Retype only what runs from the line with "You are a GUI" through the end of the entries, exactly and in full, but omit any picture you find.

§ **Supplied records**
********************
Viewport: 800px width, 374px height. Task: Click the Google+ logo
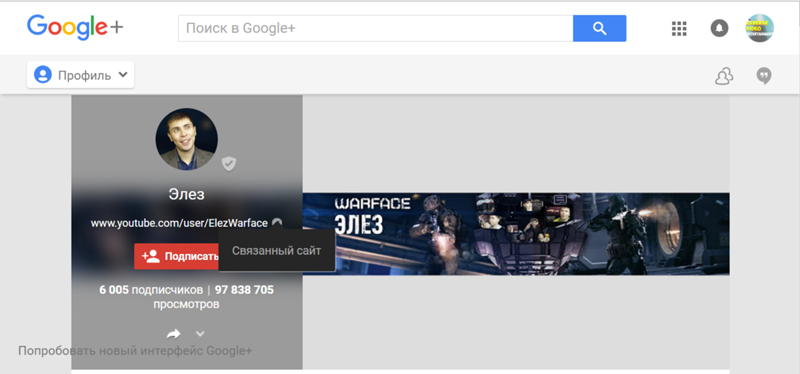click(x=75, y=28)
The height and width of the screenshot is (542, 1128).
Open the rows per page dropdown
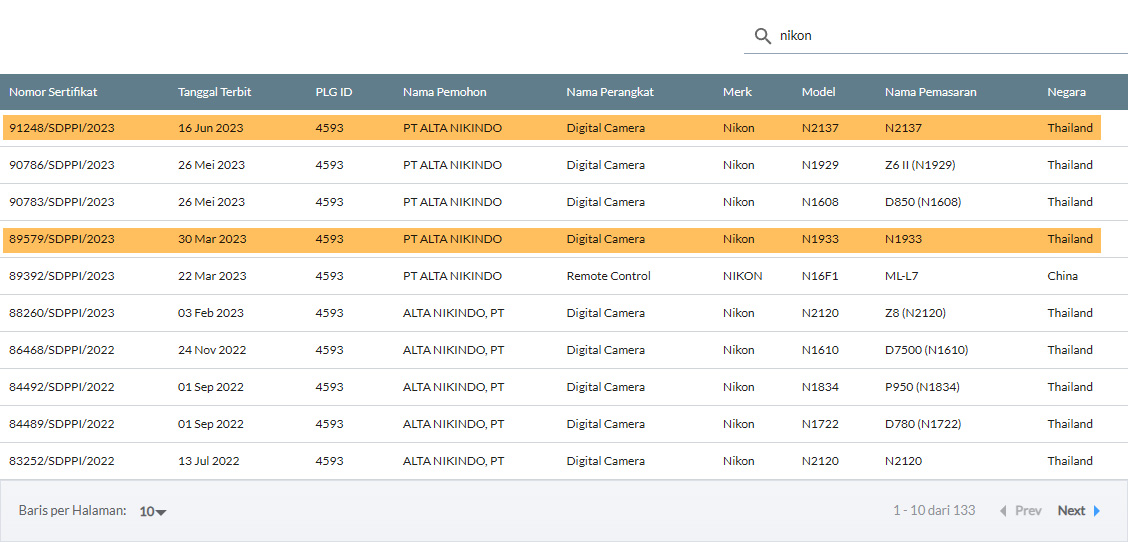153,511
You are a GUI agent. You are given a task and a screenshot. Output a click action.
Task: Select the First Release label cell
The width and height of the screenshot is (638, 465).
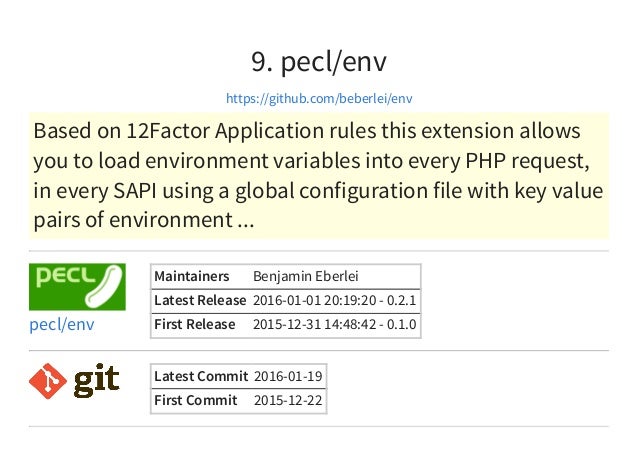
********************
§ **Result of this task**
You are a GUI agent. You are given a task and a screenshot. Output a click action.
Task: Select the First Release label cell
The width and height of the screenshot is (638, 465).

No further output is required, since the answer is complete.